» **Selection**:
>>>

A bit of doggerel from my youth: Spring is sprung/The grass is riz./I wonder where/The birdies is?
Signs of spring are multiple and varied.
One of the ways I know spring is here is when the snow melts and reveals the empty beer bottles and tobacco tins discarded by the hunters who crawl up and down our unpaved road looking for turkeys or deer or other wildlife to track and (sometimes) take home in pieces. Some of the pieces. The melting snow also reveals where they butchered their kill to get what they wanted, usually the rack and a few steaks from a deer, and discarded the rest in the ditch or among the brush and trees along the edge of the field.
Teddy and Buddy both have a nose for bleached bones. Often, when we walk along the edge of the lower field this time of year, one of them will disappear into the brush and reappear with a bone held jauntily in his jaws, much like an unlit cigar. Sometimes it is just a simple leg bone, another time it will be a joint, complete with hoof. Neither will try to keep the bones, but will carry them around until we get back to the house. They give them to me easily, almost as tribute, and I put them into the wood-burning furnace that sits about 60 feet from the house. That way the parts are at least recycled safely into the soil when the ashes are spread later in the year.

<<<

» **Data listing**:
>>>

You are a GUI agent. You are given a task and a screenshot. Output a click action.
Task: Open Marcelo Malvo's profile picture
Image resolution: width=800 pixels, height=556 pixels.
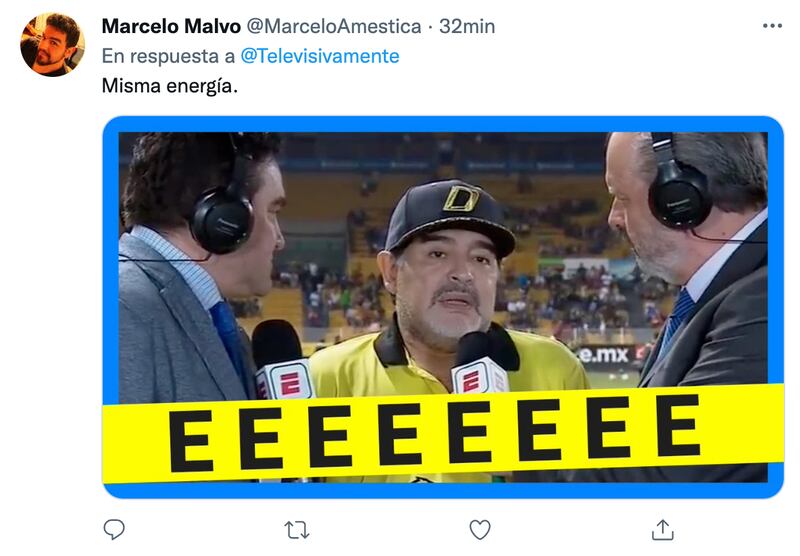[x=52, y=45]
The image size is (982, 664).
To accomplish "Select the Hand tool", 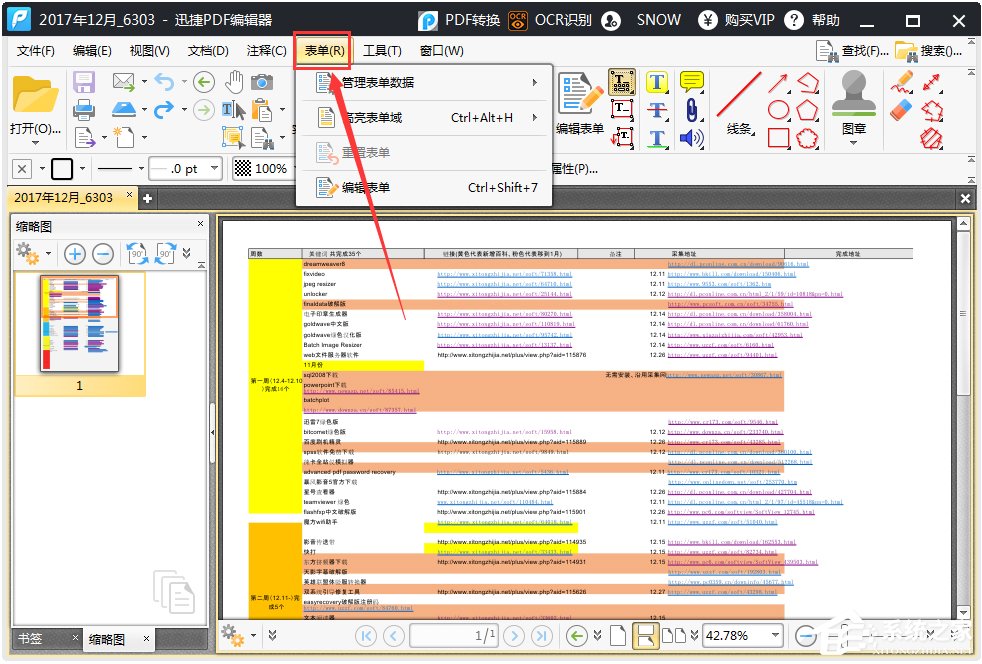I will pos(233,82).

<<<
>>>

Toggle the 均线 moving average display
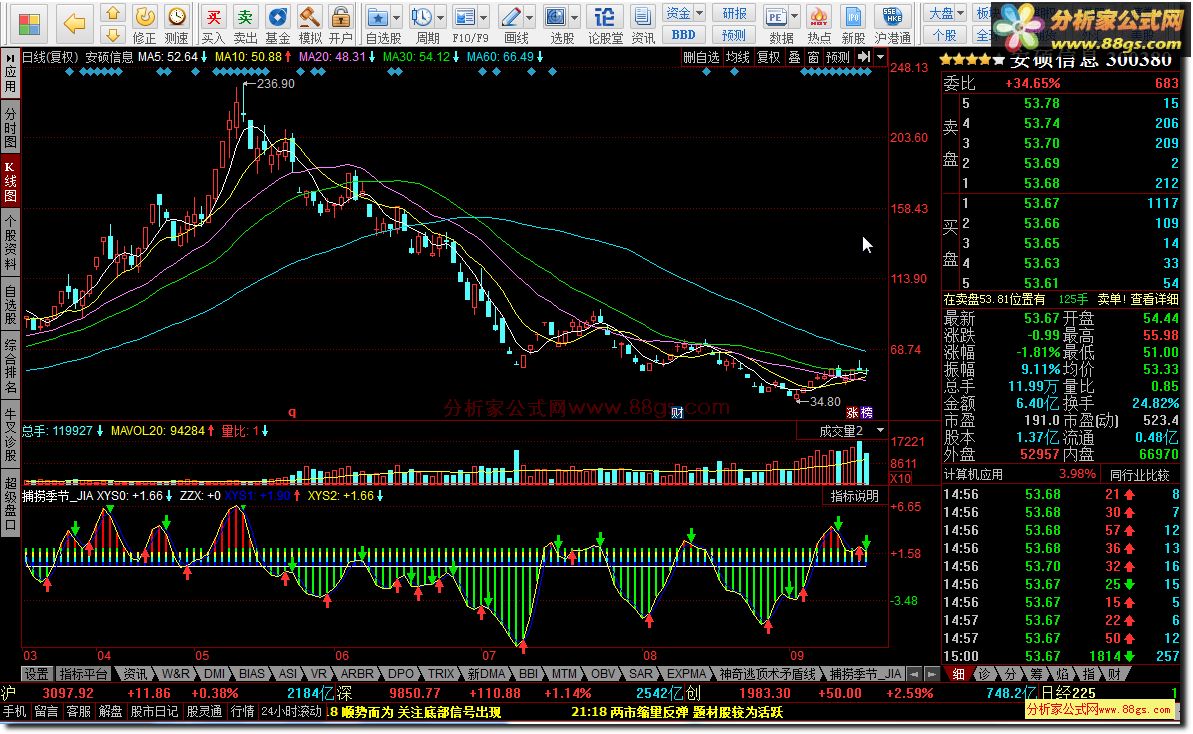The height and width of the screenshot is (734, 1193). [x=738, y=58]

<<<

» **To do**:
a. From the passage on signs of spring, extract the portion starting at "A bit of doggerel" and ending at "of the field.".
b. Write what comes next in the passage on signs of spring, carrying on after its final sentence.

» **Answers to each task**:
a.
A bit of doggerel from my youth: Spring is sprung/The grass is riz./I wonder where/The birdies is?
Signs of spring are multiple and varied.
One of the ways I know spring is here is when the snow melts and reveals the empty beer bottles and tobacco tins discarded by the hunters who crawl up and down our unpaved road looking for turkeys or deer or other wildlife to track and (sometimes) take home in pieces. Some of the pieces. The melting snow also reveals where they butchered their kill to get what they wanted, usually the rack and a few steaks from a deer, and discarded the rest in the ditch or among the brush and trees along the edge of the field.

b.
What really confuses me about the hunters lies in the fact that these are the same "conservationists" who object whenever a demand is put on them beyond the fees they pay for a license to help defray the cost of protecting the wildlife they hunt. More to the point here is that they seem to take no responsibility for trashing the land they purport to respect and conserve. It is left to those who own the land to try to maintain it so that it will be there for them in the future. Were it up to me, I would protect it by prohibiting most of these "conservationists" from coming within a mile of our land. Unfortunately one of the early owners here gave permission to the US Forest Service to layout a public access trail across it for strangers who wanted to get to the national forest that is both the eastern and western boundaries of our farm. The access trail is long and not always clearly marked, which some of those who use it take as license to strike out off the trail and hunt our land without permission. More than once, when I would go out looking for deer myself, I would find strangers hiding in the brush, or even on stands in our trees. These folks, when called out, would insist they were on national forest land, even though a look at the topo map showed very clearly that they were positioned half a mile or more from where the trial actually ran to the forest.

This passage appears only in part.